For now, we don’t have any middlewares, so I just pass in 1 handler: server.createAccount. This is a method of the Server struct that we need to implement. The reason it needs to be a method of the Server struct is because we have to get access to the store object in order to save new account to the database.

Implement create account API

I’m gonna implement server.createAccount method in a new file account.go inside the api folder. Here we declare a function with a server pointer receiver. Its name is createAccount, and it should take a gin.Context object as input.

func (server *Server) createAccount(ctx *gin.Context) {
    ...
}

Why does it have this function signature? Let’s look at this router.POST function of Gin:

Here we can see that the HandlerFunc is declared as a function with a Context input. Basically, when using Gin, everything we do inside a handler will involve this context object. It provides a lot of convenient methods to read input parameters and write out responses.

Alright, now let’s declare a new struct to store the create account request. It will have several fields, similar to the createAccountParams from account.sql.go that we used in the database in previous lecture:

type CreateAccountParams struct {
    Owner    string `json:"owner"`
    Balance  int64  `json:"balance"`
    Currency string `json:"currency"`
}

So I’m gonna copy these fields and paste them to our createAccountRequest struct. When a new account is created, its initial balance should always be 0, so we can remove the balance field. We only allow clients to specify the owner’s name and the currency of the account. We’re gonna get these input parameters from the body of the HTTP request, Which is a JSON object, so I’m gonna keep the JSON tags.

type createAccountRequest struct {
    Owner    string `json:"owner"`
    Currency string `json:"currency"`
}

func (server *Server) createAccount(ctx *gin.Context) {
    ...
}

Now whenever we get input data from clients, it’s always a good idea to validate them, because who knows, clients might send some invalid data that we don’t want to store in our database.

Lucky for us, Gin uses a validator package internally to perform data validation automatically under the hood. For example, we can use a binding tag to tell Gin that the field is required. And later, we call the ShouldBindJSON function to parse the input data from HTTP request body, and Gin will validate the output object to make sure it satisfy the conditions we specified in the binding tag.

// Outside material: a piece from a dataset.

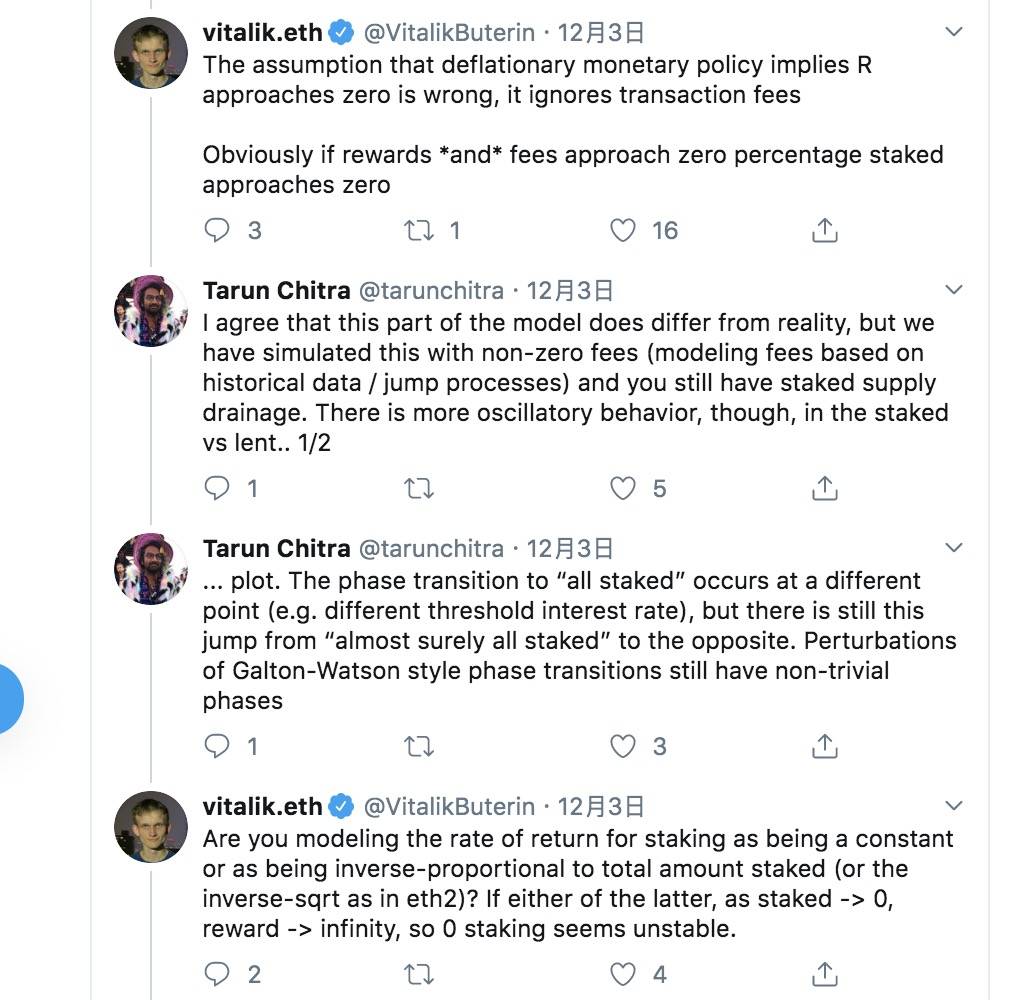This screenshot has width=1012, height=1000.
Task: Reply to Tarun's tweet ending in 1/2
Action: coord(217,488)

I’m gonna add a binding required tag to both the owner and the currency field. Moreover, let’s say our bank only supports 2 types of currency for now: USD and EUR. So how can we tell gin to check that for us? Well, we can use the oneof condition for this purpose:

type createAccountRequest struct {
    Owner    string `json:"owner" binding:"required"`
    Currency string `json:"currency" binding:"required,oneof=USD EUR"`
}

We use a comma to separate multiple conditions, and a space to separate the possible values for the oneof condition.

Alright, now in the createAccount function, we declare a new req variable of type createAccountRequest. Then we call ctx.ShouldBindJSON() function, and pass in this req object. This function will return an error.

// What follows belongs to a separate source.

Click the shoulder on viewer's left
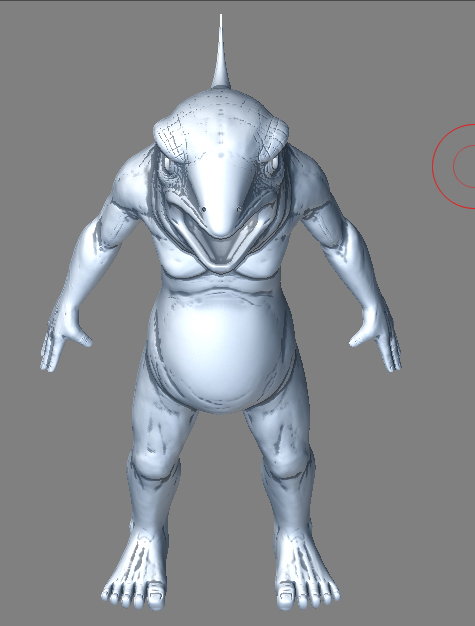This screenshot has height=626, width=475. 131,182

If the error is not nil, then it means that the client has provided invalid data. So we should send a 400 Bad Request response to the client. To do that, we just call ctx.JSON() function to send a JSON response.

The first argument is an HTTP status code, which in this case should be http.StatusBadRequest. The second argument is the JSON object that we want to send to the client. Here we just want to send the error, so we will need a function to convert this error into a key-value object so that Gin can serialize it to JSON before returning to the client.

func (server *Server) createAccount(ctx *gin.Context) {
    var req createAccountRequest
    if err := ctx.ShouldBindJSON(&req); err != nil {
        ctx.JSON(http.StatusBadRequest, errorResponse(err))
        return
    }

    ...
}

We’re gonna use this errorResponse() function a lot in our code later, and it can be used for other handlers as well, not just for account handlers, so I will implement it in the server.go file.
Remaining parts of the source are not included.